Memmert gehört zum Landkreis Aurich in Niedersachsen. Die Insel ist ein gemeindefreies Gebiet (Schlüssel: 03 4 52 501) und bildet eine eigene Gemarkung (Schlüssel: 03 0101).
Die Zeit bis 1973
[Bearbeiten | Quelltext bearbeiten]Der von der Nachbarinsel Juist stammende Lehrer Otto Leege gilt als „Vater“ des Memmert. Der gebürtige Uelser übernahm im Jahr 1882 auf Juist eine Lehrerstelle. 1888 betrat er Memmert zum ersten Mal.[1]
Von Juist aus wurden zu dieser Zeit auf Memmert Vogeljagden unternommen. Eiersammler der benachbarten Inseln plünderten jährlich fast alle Gelege der Silbermöwe, der Austernfischer und der verschiedenen Seeschwalbenarten[1]. Nach einer solchen Jagd konnte Leege 1906 beim Besuch der Insel praktisch keinen unversehrten Vogel mehr auf Memmert auffinden. Viele Kadaver von Altvögeln und verhungerten Jungvögeln lagen zwischen Patronenhülsen, angeschossene Vögel liefen in den Dünen umher.
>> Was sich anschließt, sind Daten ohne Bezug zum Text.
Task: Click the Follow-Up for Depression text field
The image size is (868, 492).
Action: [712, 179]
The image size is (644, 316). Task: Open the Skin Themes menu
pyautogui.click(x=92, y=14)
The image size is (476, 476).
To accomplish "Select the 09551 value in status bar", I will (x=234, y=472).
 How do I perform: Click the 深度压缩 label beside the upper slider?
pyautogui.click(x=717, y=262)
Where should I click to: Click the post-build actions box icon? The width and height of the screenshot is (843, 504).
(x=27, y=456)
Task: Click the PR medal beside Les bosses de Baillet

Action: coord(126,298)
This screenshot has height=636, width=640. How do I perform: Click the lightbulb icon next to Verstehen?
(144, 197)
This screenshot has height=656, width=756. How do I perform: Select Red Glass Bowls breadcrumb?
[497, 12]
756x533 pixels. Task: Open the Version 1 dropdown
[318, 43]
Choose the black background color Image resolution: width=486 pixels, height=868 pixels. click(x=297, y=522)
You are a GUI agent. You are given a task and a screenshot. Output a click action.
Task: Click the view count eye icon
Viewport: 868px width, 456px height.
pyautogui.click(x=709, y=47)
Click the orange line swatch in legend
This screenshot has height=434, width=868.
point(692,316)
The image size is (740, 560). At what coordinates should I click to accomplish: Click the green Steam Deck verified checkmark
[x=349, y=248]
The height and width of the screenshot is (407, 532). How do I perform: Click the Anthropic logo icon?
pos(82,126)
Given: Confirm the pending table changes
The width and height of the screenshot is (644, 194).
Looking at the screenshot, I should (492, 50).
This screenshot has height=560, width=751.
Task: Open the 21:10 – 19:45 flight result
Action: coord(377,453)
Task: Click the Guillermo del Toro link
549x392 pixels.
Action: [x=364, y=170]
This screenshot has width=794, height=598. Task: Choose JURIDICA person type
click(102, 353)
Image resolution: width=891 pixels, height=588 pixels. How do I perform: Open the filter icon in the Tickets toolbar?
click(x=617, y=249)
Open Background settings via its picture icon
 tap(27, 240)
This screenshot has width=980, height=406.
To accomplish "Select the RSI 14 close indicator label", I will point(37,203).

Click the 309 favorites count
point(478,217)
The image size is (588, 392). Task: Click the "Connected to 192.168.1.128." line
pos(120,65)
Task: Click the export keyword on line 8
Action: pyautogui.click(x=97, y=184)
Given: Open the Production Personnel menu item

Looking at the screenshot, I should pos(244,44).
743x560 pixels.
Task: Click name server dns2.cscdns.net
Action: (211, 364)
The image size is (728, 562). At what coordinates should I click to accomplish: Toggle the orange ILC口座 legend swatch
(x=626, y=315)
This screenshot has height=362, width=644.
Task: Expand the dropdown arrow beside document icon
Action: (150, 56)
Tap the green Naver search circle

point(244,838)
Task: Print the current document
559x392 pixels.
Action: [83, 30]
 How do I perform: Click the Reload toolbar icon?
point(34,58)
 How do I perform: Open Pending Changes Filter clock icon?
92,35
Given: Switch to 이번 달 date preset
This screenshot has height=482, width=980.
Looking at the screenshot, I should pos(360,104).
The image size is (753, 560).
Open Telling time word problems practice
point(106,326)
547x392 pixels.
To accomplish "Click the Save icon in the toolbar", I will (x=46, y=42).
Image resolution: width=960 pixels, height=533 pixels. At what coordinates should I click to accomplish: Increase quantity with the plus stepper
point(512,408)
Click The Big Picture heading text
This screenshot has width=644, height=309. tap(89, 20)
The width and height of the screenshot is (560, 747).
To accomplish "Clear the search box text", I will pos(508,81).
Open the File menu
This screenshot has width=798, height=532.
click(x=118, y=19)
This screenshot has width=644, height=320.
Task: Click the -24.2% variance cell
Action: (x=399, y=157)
Durch die Initiative des „Deutschen Vereins zum Schutze der Vogelwelt“ wurde Memmert durch einen Erlass des preußischen Ministers für Landwirtschaft, Domänen und Forsten in Berlin am 31. Juli 1907 zur Vogelkolonie erklärt.[2] Otto Leege wurde vom Verein zum Bevollmächtigten bestellt. Wegen seiner zahlreichen Studien zur Botanik und Pflanzensoziologie, Zoologie und Ornithologie, Geschichte und Geologie erhielt er von der Universität Göttingen die Ehrendoktorwürde der Philosophie. Die Naturforschende Gesellschaft in Emden ernannte ihn 1932 zum Ehrenmitglied, ebenso die Gesellschaft für bildende Kunst und vaterländische Altertümer zu Emden. 1942 wurde er mit der Goethe-Medaille für Kunst und Wissenschaft ausgezeichnet.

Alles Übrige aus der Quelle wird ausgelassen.